The Rolling Stones weren’t always in the public favour, as this raw and entertaining biopic reminds us. Before they were a global institution, they were cocky teens who played blues covers. Then they became idols whose music and swagger tapped into the youthful dissatisfaction of the 60s. As the footage shows, they caused carnage wherever they played. Crossfire Hurricane takes us back to these exciting, woozy years and attempts to decipher what it was about them that captured the zeitgeist. But not even the band, bewildered by all the attention, can really articulate it. Asked by uptight British journalists why they’d become so successful, the young Stones are endearingly at a loss.

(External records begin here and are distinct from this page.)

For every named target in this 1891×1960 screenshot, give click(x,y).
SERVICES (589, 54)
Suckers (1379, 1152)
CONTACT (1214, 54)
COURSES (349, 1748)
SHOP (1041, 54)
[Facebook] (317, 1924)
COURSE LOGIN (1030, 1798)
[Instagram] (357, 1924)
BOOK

Their wild ride to fame is captured in striking, previously unseen footage: excited fans intruding on their sets and chasing them down the street, boyish Mick and Keith jamming relentlessly on the road, and most visceral of all, their doomed performance at the San Francisco Altamont festival, where acid-taking Hell’s Angels members provided the security, and a fan was stabbed to death.

Music fans will hanker to see more of their creative process but the tight narrative keeps it at a minimum. But it’s still clear the band have always taken themselves and their music seriously, while giving the fingers to virtually everything else. You could even say a little more sense is made of their notorious drug-taking – as Richards narrates over footage of them recording Exile on Main Street in the south of France, their habits were as much about keeping them awake for long periods to write and record music as they were about the highs.

Not all survived of course. The film also covers the sad demise of Brian Jones, and covers his replacement Mick Taylor and the flamboyant Ronnie Wood years.

Footage of the band at a recent performance jars with the hippy exuberance of Jagger in his pretty youth, and hammers home their amazing, timeless appeal.